I am still haunted by a recurring dream of Llewelyna’s death. In this dream she is standing at the shore of the lake in the blue light of stars. The moon is enormous. She is in the white dress she wore that first night on the Rosamond. The lake is calm. She clutches a large rock to her chest. As she walks into the lake her dress floats up around her knees, her hips, her stomach. The monster raises its head from the lake. I can’t see it in the dark but I know it is there. The lake becomes turbulent and takes Llewelyna with it.
In part because of this vision, but also because I knew my mother and her wishes, I refused to have Llewelyna’s body buried. Instead, I had it sent off in the lakeboat to the city. It returned in a parcel of ash. Giving her to the water was the only kindness I could bear to offer Llewelyna. Mr. McCarthy paddled Juliet Pearl and me out into the middle of the lake in his rowboat. Juliet held my hand tight and sang a beautiful song about angels and white-robed martyrs and it all sounded like sacrilege coming from her heavily lipsticked mouth. Old Mr. McCarthy kept his face turned from us, as if only looking directly at my grief would make him privy to it. He looked towards the horizon as I poured my mother’s body into the icy blue water.

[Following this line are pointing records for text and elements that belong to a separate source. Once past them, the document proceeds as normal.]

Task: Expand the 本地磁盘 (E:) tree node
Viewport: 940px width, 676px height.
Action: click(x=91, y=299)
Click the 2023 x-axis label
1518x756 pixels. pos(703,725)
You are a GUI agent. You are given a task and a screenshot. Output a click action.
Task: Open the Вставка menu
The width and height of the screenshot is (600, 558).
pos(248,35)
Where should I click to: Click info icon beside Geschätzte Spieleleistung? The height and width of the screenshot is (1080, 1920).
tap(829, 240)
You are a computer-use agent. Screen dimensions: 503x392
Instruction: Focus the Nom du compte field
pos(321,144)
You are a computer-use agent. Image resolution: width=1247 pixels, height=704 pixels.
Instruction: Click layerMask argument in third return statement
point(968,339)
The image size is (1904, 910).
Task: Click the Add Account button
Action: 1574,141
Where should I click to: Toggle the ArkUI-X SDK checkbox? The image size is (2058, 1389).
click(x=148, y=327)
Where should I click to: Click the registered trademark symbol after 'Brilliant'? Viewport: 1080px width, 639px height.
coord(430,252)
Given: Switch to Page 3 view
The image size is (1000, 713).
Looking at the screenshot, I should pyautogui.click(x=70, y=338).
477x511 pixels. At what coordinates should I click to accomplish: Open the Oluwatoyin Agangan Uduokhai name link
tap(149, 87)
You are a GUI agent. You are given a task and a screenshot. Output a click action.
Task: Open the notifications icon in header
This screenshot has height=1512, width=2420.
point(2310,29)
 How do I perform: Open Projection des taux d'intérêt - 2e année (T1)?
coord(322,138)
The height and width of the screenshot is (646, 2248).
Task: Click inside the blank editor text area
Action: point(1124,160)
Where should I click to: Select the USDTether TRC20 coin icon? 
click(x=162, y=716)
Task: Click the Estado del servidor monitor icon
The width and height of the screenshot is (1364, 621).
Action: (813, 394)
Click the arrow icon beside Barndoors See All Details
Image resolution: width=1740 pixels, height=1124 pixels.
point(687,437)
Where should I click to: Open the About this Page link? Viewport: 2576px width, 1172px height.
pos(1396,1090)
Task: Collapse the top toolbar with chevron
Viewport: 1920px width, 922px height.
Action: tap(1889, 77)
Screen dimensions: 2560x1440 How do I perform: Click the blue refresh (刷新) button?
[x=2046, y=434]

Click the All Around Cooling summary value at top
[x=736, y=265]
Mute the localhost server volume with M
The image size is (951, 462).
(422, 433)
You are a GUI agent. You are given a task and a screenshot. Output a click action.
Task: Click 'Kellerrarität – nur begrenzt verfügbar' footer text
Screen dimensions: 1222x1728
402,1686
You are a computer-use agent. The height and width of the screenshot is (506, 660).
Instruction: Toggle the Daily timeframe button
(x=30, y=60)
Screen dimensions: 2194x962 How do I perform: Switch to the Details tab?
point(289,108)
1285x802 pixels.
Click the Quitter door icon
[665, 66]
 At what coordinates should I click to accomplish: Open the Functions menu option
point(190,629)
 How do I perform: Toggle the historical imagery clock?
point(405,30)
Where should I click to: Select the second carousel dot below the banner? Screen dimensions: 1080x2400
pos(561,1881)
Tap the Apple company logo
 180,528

Llewelyna would have been satisfied to know that the night she died, she entered into myth. Everyone in Winteridge had his or her own version of her death. Juliet said that the night she died, her father had seen Llewelyna walking towards the lake, the peacock trailing behind her. He had asked her what she was doing out in the cold at that hour, and she had said she was going for a swim. The similarity between Mr. Pearl’s vision and my own recurring dream of Llewelyna’s death made me shiver. Later Mrs. McCarthy told me she saw Llewelyna wandering through the wooded hills the night she died. A fisherman from another village reported a woman on the cliffs, standing over the edge and looking down at the water below, her dress blowing in the wind. He called to her but she didn’t respond. There were rumours about Saint Francis too. He disappeared the same night Llewelyna died. Kenji, a picker on the Kobas’ orchard, saw Saint Francis, the flightless bird, soaring above the apple trees. Mr. Nickel saw the bird stalking the shore of the lake, squawking mournfully.